== WORKING DATA ==

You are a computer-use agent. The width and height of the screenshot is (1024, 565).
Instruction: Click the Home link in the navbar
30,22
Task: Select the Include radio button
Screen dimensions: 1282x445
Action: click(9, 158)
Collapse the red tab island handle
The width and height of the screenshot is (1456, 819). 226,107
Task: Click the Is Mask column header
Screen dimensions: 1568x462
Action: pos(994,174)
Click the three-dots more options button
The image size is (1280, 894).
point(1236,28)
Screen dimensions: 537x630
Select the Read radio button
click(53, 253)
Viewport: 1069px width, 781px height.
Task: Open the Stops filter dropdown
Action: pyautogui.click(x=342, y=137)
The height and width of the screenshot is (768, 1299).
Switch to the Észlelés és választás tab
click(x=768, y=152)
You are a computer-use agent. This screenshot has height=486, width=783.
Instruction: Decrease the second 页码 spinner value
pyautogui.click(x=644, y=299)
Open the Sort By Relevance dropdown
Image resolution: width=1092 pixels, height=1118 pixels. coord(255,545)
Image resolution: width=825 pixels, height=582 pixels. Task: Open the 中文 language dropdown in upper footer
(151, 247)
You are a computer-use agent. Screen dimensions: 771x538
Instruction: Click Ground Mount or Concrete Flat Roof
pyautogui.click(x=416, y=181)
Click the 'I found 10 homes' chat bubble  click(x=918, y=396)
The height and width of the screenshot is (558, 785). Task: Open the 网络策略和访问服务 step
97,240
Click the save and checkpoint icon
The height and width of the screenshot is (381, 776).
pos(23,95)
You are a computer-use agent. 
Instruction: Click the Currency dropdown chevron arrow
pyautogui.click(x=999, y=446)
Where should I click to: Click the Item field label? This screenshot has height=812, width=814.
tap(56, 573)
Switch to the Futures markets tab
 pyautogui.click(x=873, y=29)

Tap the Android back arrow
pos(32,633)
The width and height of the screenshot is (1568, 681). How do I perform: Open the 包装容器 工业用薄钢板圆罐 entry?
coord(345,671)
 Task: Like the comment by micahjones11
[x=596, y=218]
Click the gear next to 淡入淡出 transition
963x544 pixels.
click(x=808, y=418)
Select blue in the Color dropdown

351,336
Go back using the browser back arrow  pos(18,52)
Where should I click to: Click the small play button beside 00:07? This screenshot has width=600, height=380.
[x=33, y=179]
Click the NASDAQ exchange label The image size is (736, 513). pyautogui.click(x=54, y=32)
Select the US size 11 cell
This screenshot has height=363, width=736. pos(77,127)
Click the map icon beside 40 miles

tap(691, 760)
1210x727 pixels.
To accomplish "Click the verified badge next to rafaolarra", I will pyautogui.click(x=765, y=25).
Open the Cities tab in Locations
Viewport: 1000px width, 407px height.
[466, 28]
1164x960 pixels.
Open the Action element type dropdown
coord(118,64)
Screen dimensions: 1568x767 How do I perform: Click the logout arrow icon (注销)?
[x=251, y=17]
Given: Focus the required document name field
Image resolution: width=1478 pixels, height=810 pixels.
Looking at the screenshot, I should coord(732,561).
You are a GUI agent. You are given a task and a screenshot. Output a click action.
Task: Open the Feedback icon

===

GOAL: Output the lines of the material verbatim, starting at the line that contains "Open the Sort By Relevance dropdown" and ending at the line that contains "[x=251, y=17]". Include both of those lines.

TASK OUTPUT:
Open the Sort By Relevance dropdown
Image resolution: width=1092 pixels, height=1118 pixels. coord(255,545)
Image resolution: width=825 pixels, height=582 pixels. Task: Open the 中文 language dropdown in upper footer
(151, 247)
You are a computer-use agent. Screen dimensions: 771x538
Instruction: Click Ground Mount or Concrete Flat Roof
pyautogui.click(x=416, y=181)
Click the 'I found 10 homes' chat bubble  click(x=918, y=396)
The height and width of the screenshot is (558, 785). Task: Open the 网络策略和访问服务 step
97,240
Click the save and checkpoint icon
The height and width of the screenshot is (381, 776).
pos(23,95)
You are a computer-use agent. 
Instruction: Click the Currency dropdown chevron arrow
pyautogui.click(x=999, y=446)
Where should I click to: Click the Item field label? This screenshot has height=812, width=814.
tap(56, 573)
Switch to the Futures markets tab
 pyautogui.click(x=873, y=29)

Tap the Android back arrow
pos(32,633)
The width and height of the screenshot is (1568, 681). How do I perform: Open the 包装容器 工业用薄钢板圆罐 entry?
coord(345,671)
 Task: Like the comment by micahjones11
[x=596, y=218]
Click the gear next to 淡入淡出 transition
963x544 pixels.
click(x=808, y=418)
Select blue in the Color dropdown

351,336
Go back using the browser back arrow  pos(18,52)
Where should I click to: Click the small play button beside 00:07? This screenshot has width=600, height=380.
[x=33, y=179]
Click the NASDAQ exchange label The image size is (736, 513). pyautogui.click(x=54, y=32)
Select the US size 11 cell
This screenshot has height=363, width=736. pos(77,127)
Click the map icon beside 40 miles

tap(691, 760)
1210x727 pixels.
To accomplish "Click the verified badge next to rafaolarra", I will pyautogui.click(x=765, y=25).
Open the Cities tab in Locations
Viewport: 1000px width, 407px height.
[466, 28]
1164x960 pixels.
Open the Action element type dropdown
coord(118,64)
Screen dimensions: 1568x767 How do I perform: Click the logout arrow icon (注销)?
[x=251, y=17]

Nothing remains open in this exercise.